◆ **Exercise instructions**:
Reproduce word for word the data lines from the line containing "Given: Open SCIENCE ADVANCES breadcrumb link" through the line containing "This screenshot has height=431, width=1080.", including both of those lines.

◆ **Exercise material**:

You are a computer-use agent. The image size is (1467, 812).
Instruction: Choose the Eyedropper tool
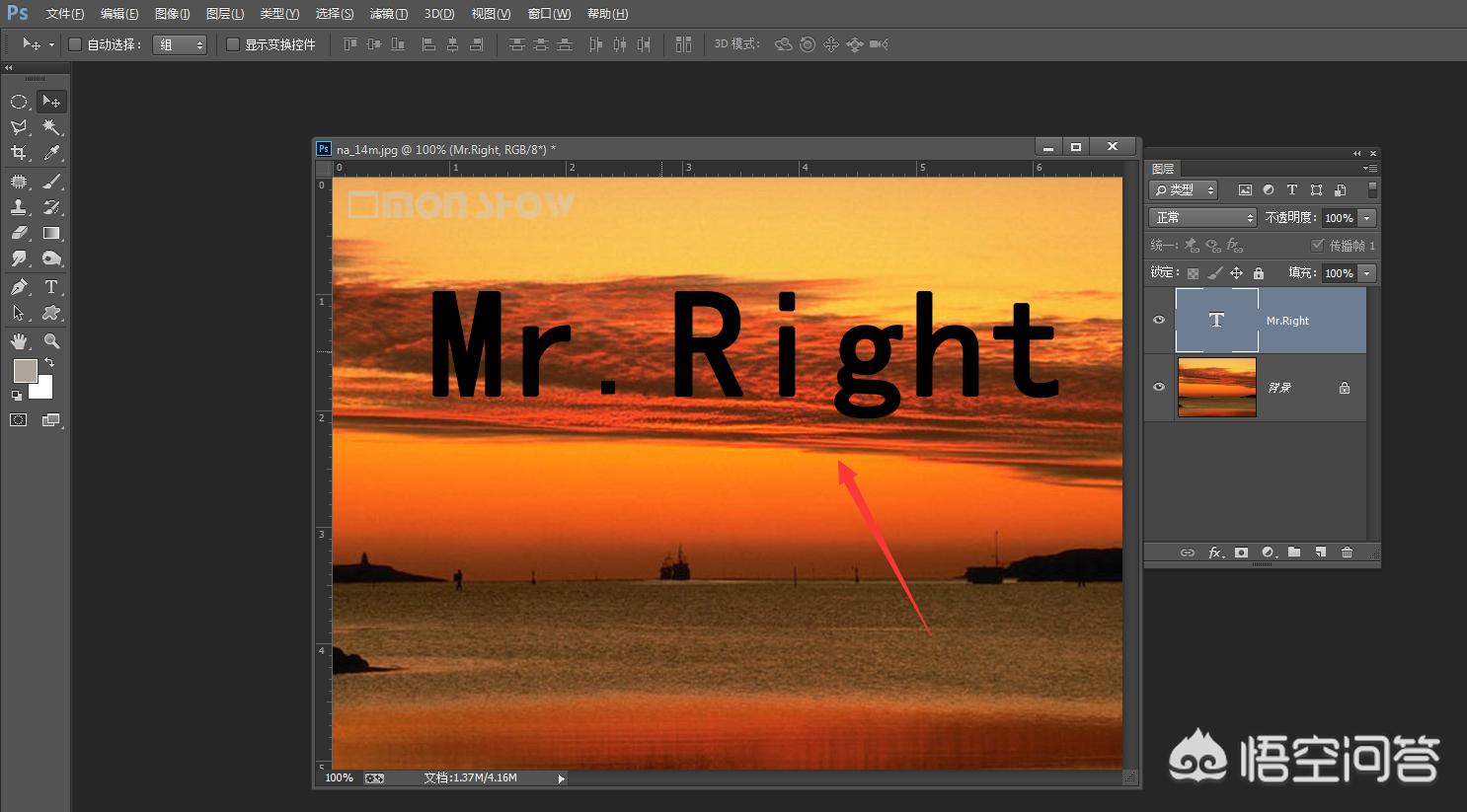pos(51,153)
* * *
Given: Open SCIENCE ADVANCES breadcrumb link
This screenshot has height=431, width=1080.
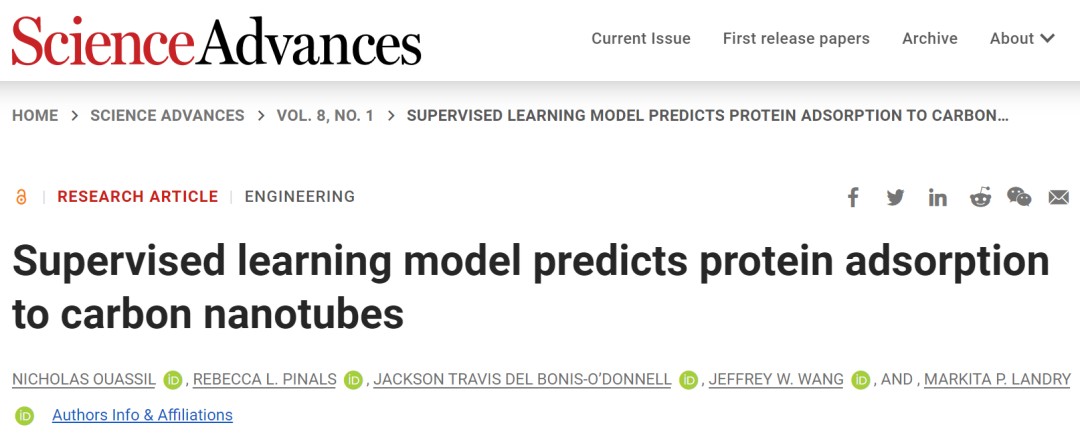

◆ **Exercise answer**:
Given: Open SCIENCE ADVANCES breadcrumb link
This screenshot has height=431, width=1080.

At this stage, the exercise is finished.